Stability is not based on Vrms. Stability is determined by the ability of generators to maintain voltage despite fluctuating demand. Voltage is measured in Vrms. Utility companies usually comply with their specified voltage with ±10%. It's not a fairy tail. It's a requirement.

I also know that most rectifiers will output ~130-150V after re-assembling the waveform & filling a comditioning cap.

A full-wave bridge rectifier will give out a peak DC voltage of \$ \sqrt 2 \cdot V_{RMS} - 2 ~diode~drops \$ (typically 0.7 V each).

I never heard of a 'conditioning' cap. The smoothing cap will maintain the DC output at peak DC voltage on no load but voltage will droop between peaks depending on load.

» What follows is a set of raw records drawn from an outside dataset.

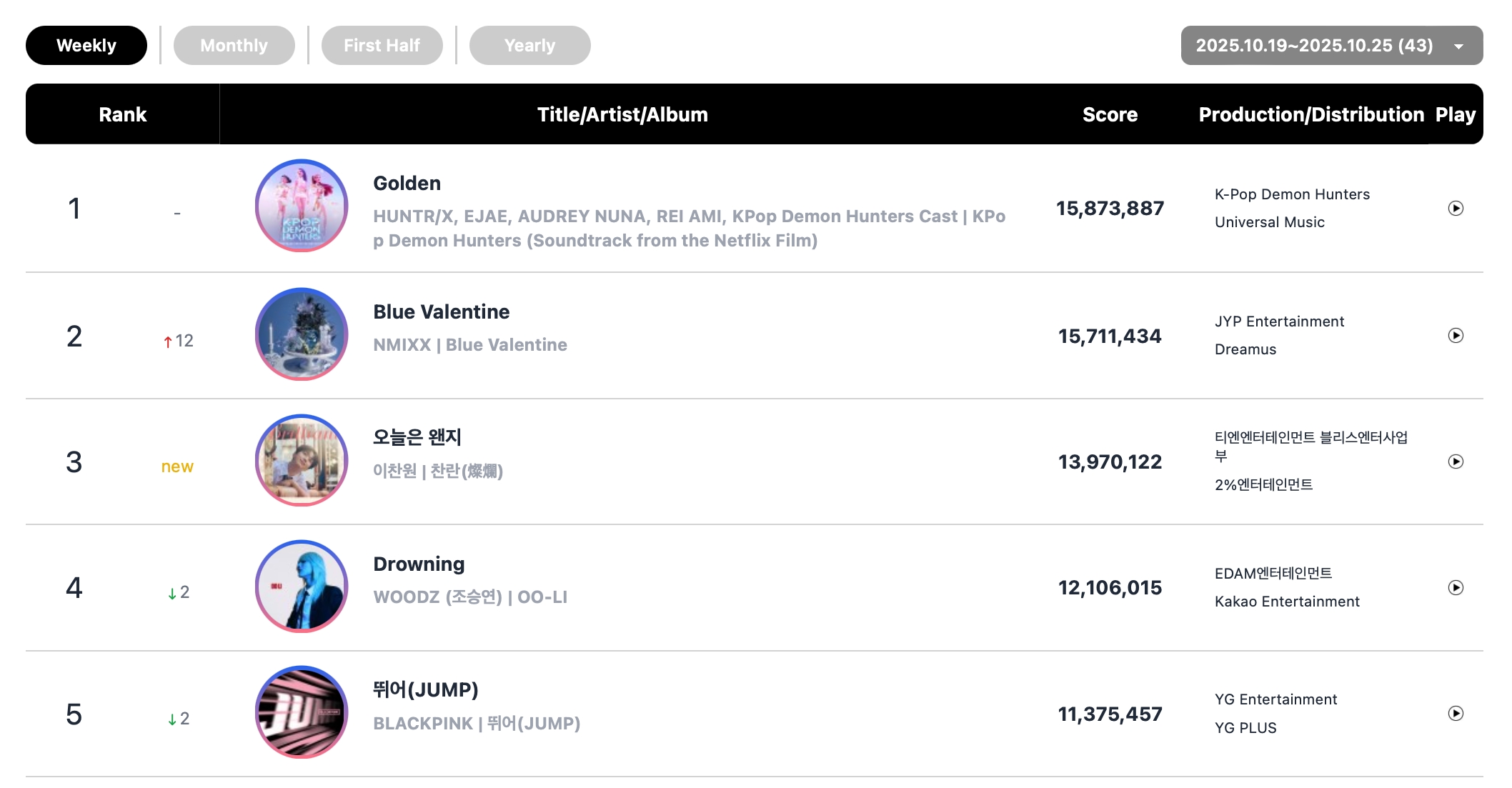The height and width of the screenshot is (788, 1512).
Task: Open the week date range dropdown
Action: [1331, 46]
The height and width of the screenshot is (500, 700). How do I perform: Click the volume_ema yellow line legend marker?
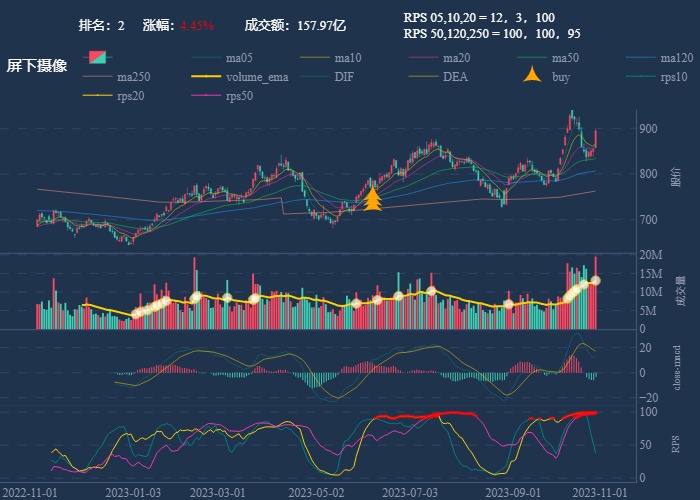(x=205, y=76)
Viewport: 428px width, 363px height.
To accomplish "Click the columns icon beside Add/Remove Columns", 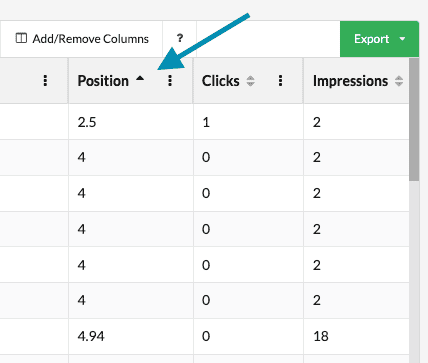I will [x=21, y=38].
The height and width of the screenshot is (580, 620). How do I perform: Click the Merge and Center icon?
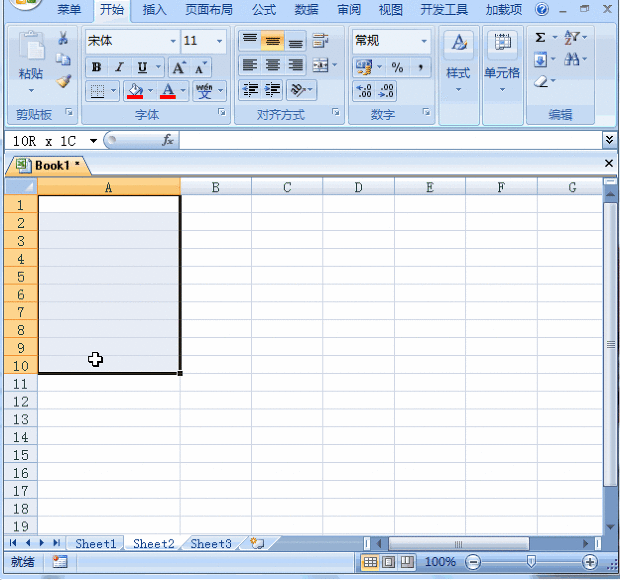[x=320, y=66]
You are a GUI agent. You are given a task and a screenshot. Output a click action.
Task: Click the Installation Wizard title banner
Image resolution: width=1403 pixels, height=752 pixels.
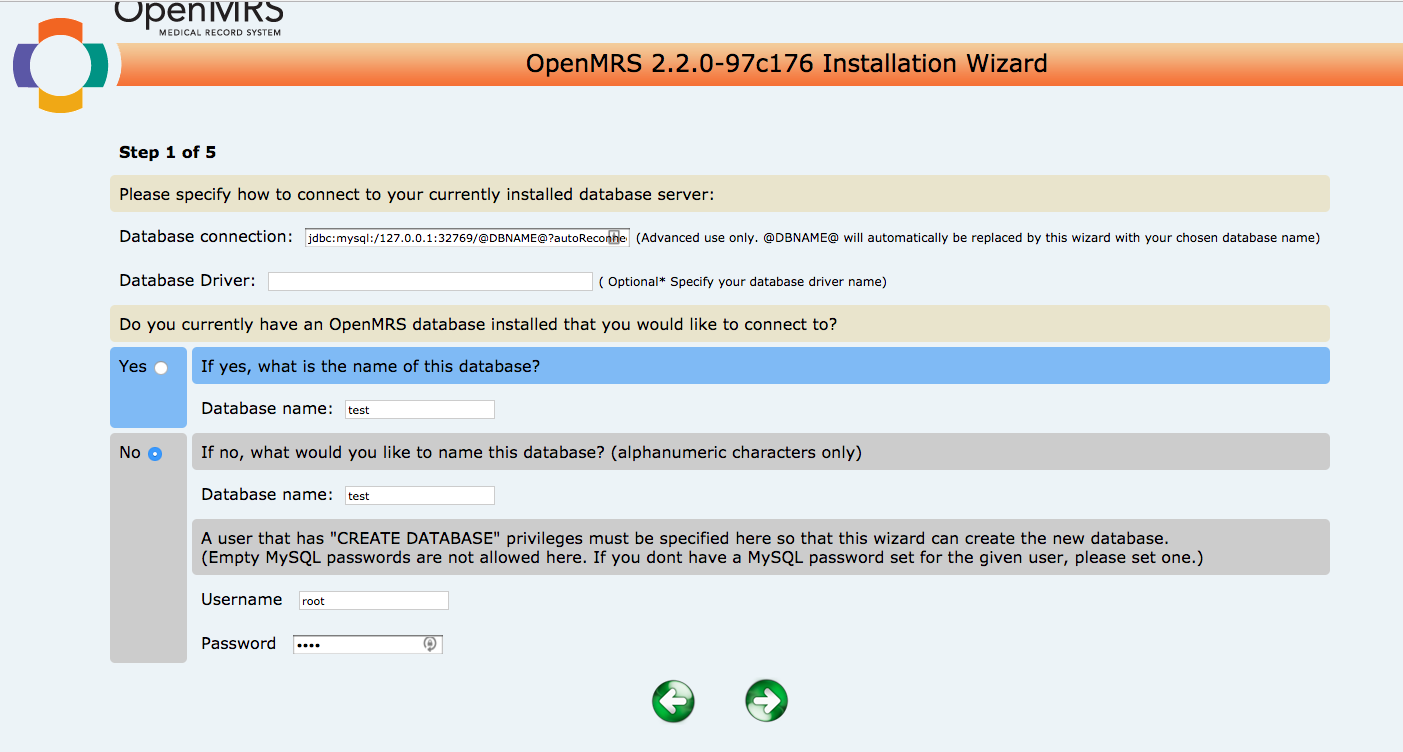point(786,64)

What I'm not 100% sure on, and don't really feel like digging out my soldering iron & finding a few diodes to test it today, is the peak-to-peak voltage of just the 'hot' 110VAC line. I.E. Will the circuit below have ~130-150V, or ~260-300V across the + and - output pins?

schematic

simulate this circuit – Schematic created using CircuitLab

Figures 1 and 2 based on original question, "Why is there no voltage reading between Probe+ and Probe-?".

Your circuit will have 0 V between Probe+ and Probe- as there is nothing to induce a potential difference between the probes. Even if you connect NODE2 to mains it just bounces the whole circuit up and down with respect to ground or neutral but still does not induce any potential difference between the two probes.

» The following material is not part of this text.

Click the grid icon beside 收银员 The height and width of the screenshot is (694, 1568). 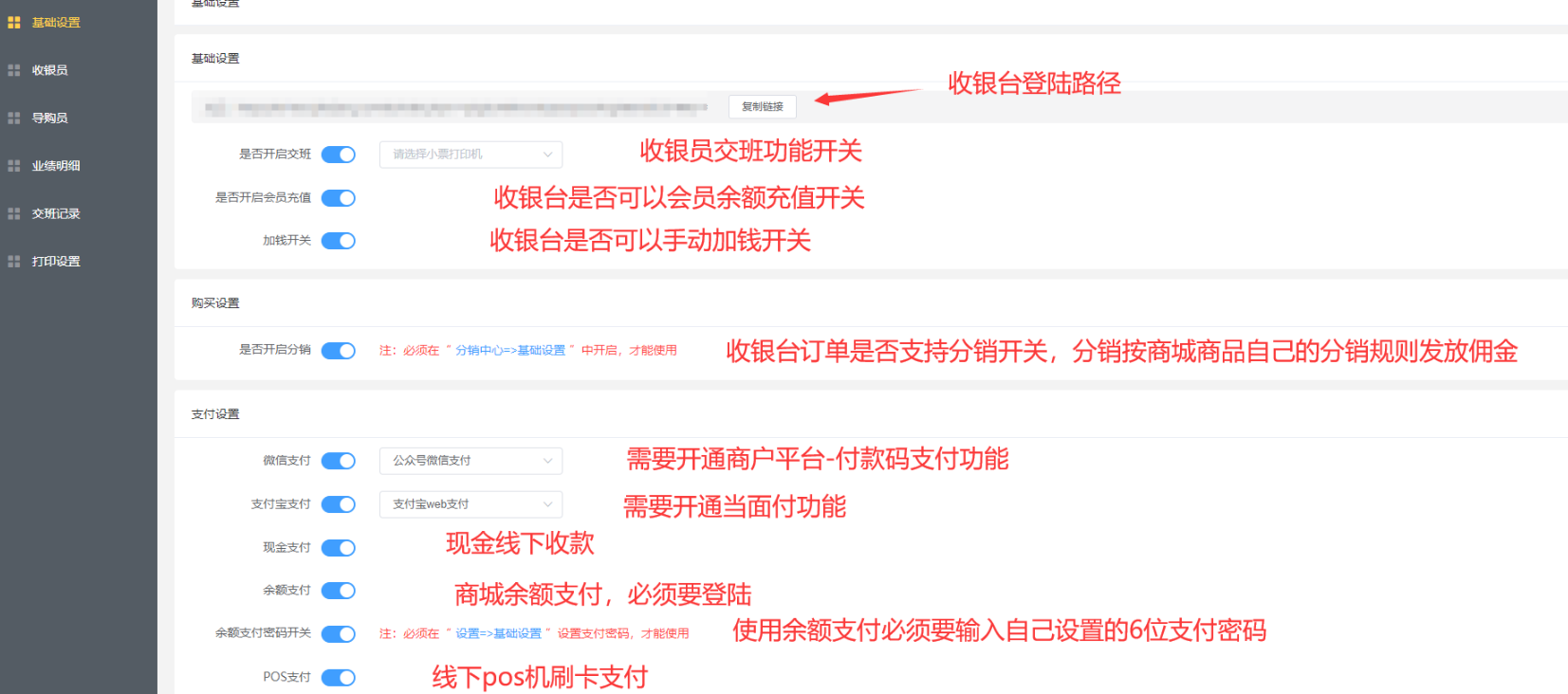tap(14, 70)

Edit after OP edit including deletion of the original wonky schematic:

What I'm not 100% sure on, and don't really feel like digging out my soldering iron & finding a few diodes to test it today, is the peak-to-peak voltage of the 110VAC 'hot' line.

\$ V_{P-P} = 2 \sqrt 2 \cdot V_{RMS} = 2 \sqrt 2 \cdot 110 = 311~V\$

Your diodes and capacitor are now irrelevant to this question unless you intended this:

schematic

simulate this circuit

Figure 2. Positive and negative rails generated by half-wave rectifiers.

This circuit will give you the peak to peak voltage of the mains between the two probes.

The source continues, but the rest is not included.